◆ Record list ◆
"""

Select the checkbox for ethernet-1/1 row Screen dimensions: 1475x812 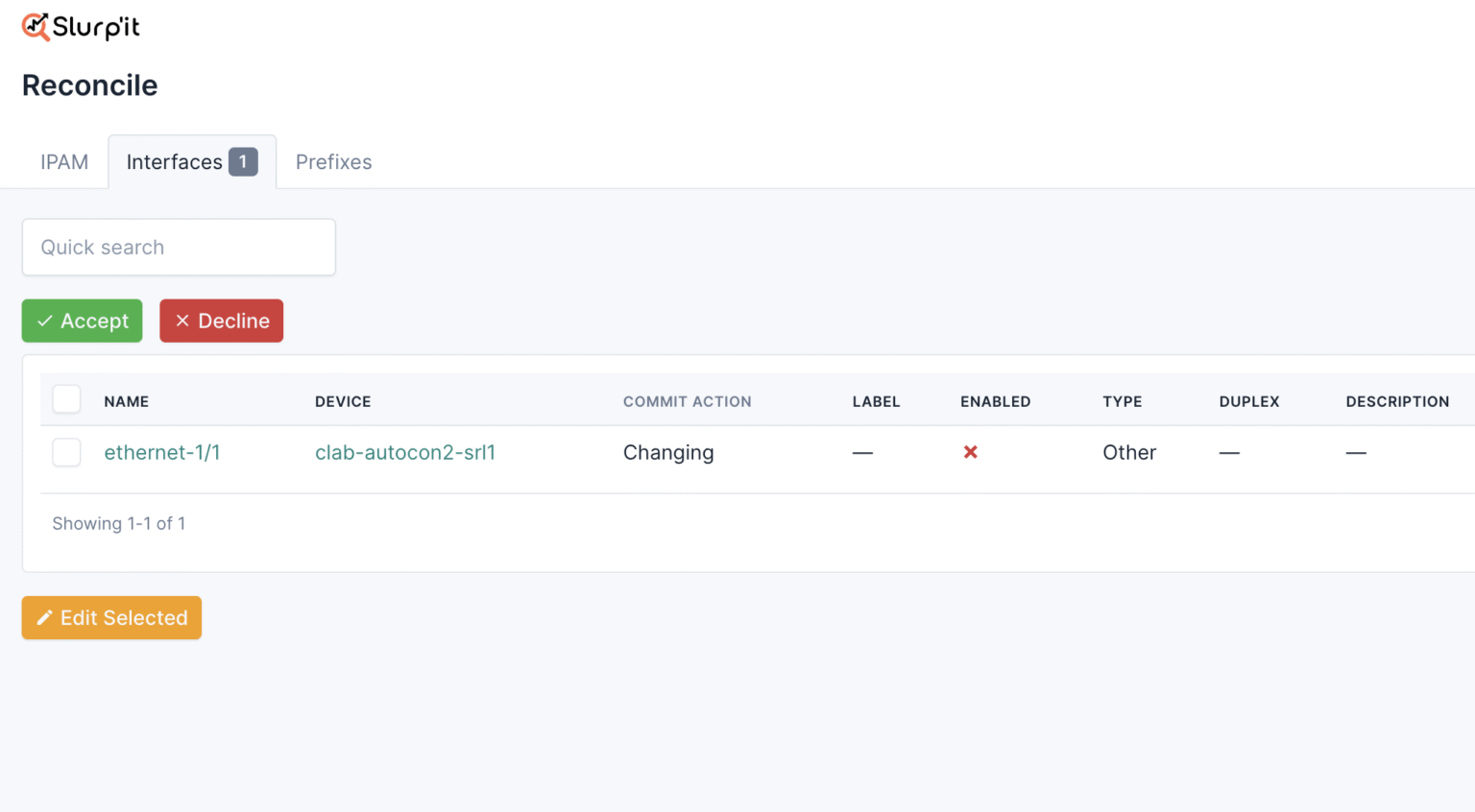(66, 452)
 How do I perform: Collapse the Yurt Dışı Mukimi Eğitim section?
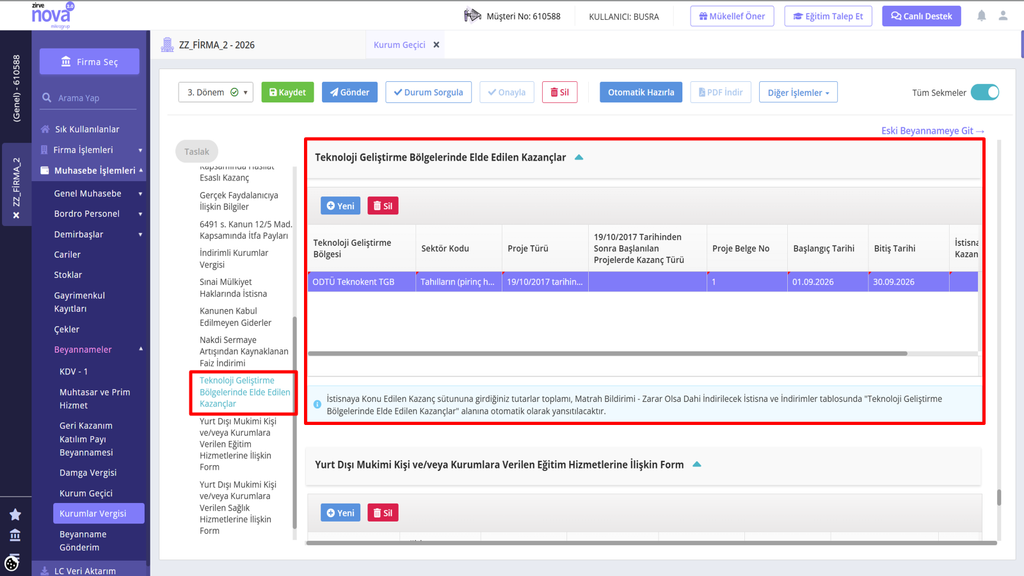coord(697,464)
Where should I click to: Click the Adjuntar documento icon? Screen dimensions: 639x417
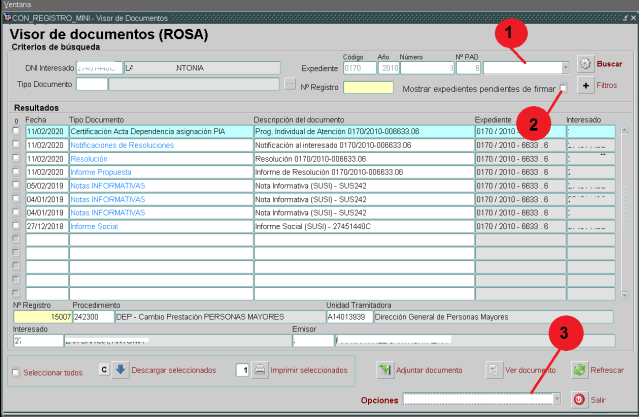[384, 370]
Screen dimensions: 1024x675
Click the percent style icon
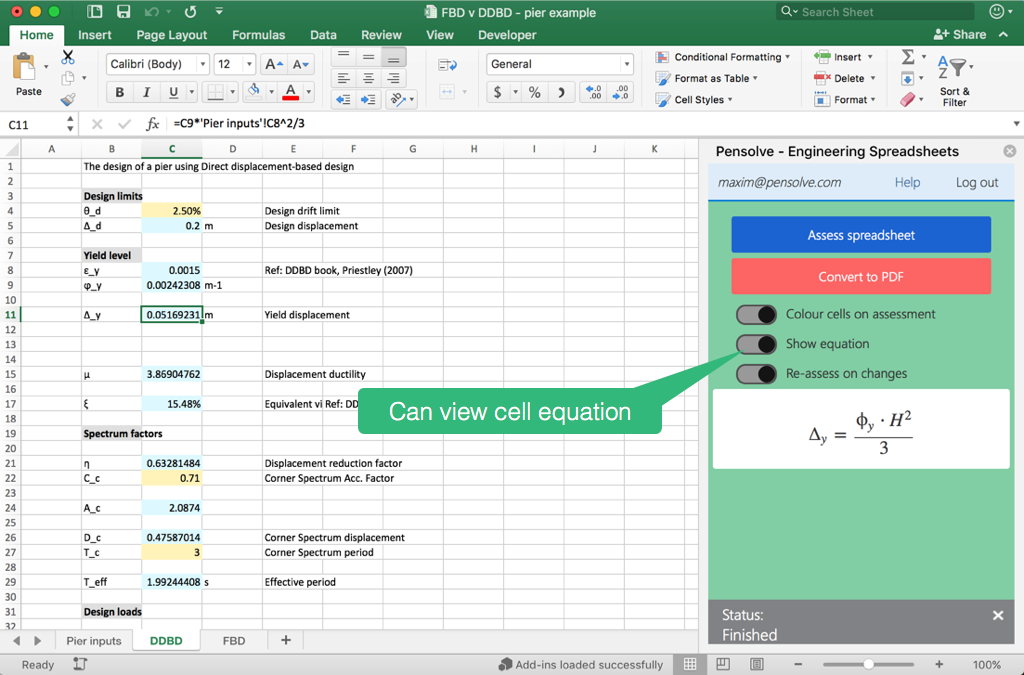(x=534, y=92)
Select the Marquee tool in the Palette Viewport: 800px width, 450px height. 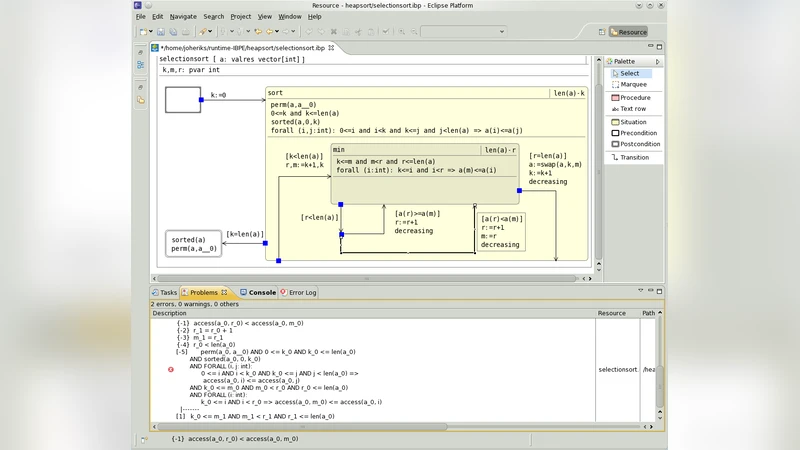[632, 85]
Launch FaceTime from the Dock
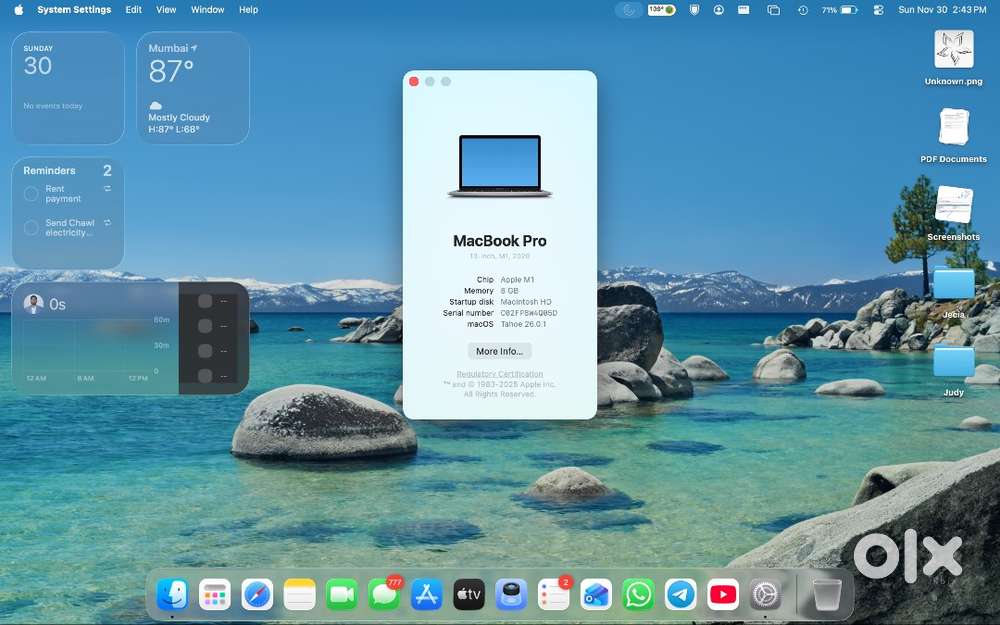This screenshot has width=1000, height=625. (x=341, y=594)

"""
"""

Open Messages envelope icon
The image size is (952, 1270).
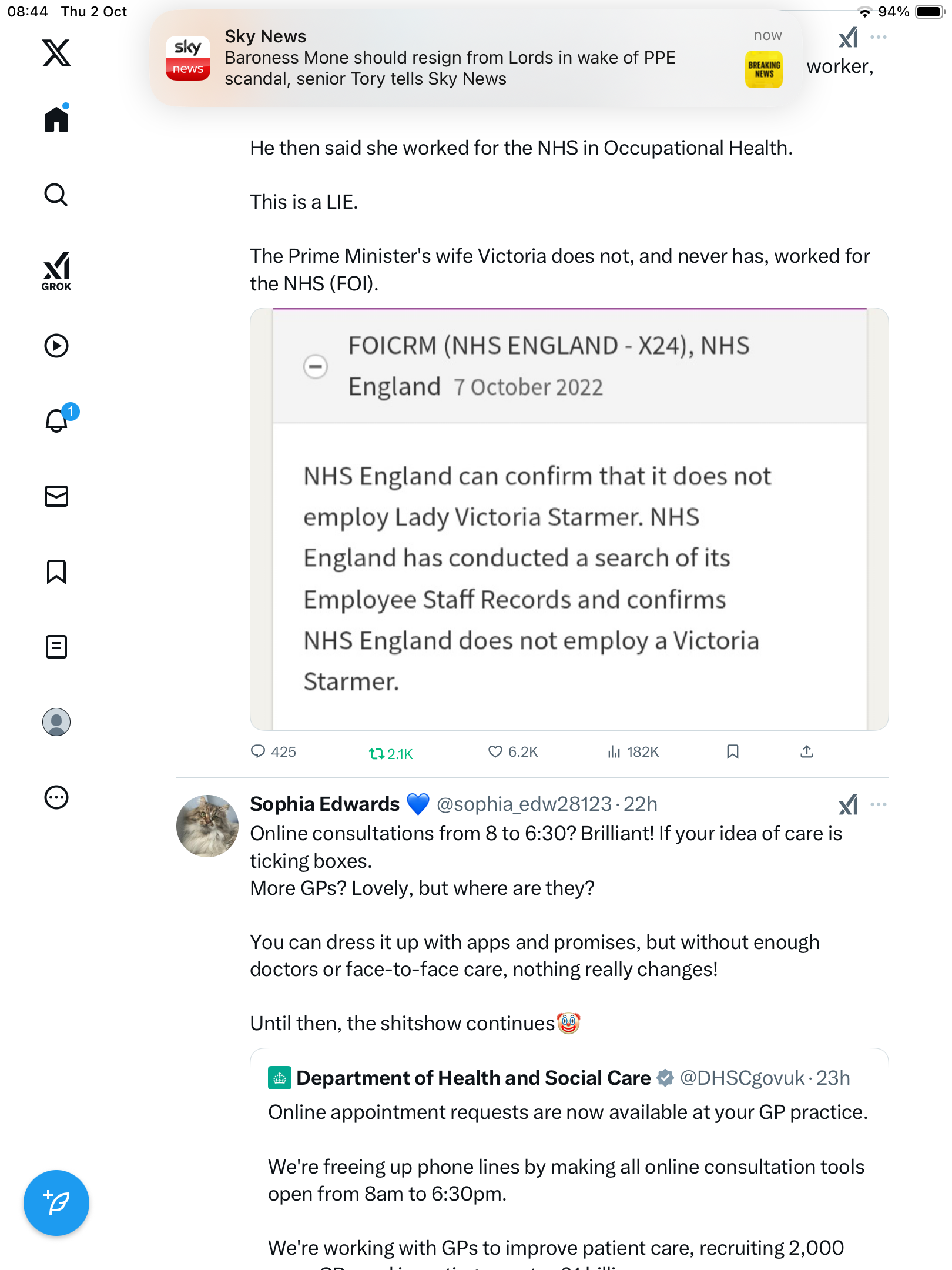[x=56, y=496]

"""

Please transcribe the listing lines from the one containing "Open Messages envelope icon" through the one containing "[x=56, y=496]", both included. Omit the pictures.

Open Messages envelope icon
The image size is (952, 1270).
[x=56, y=496]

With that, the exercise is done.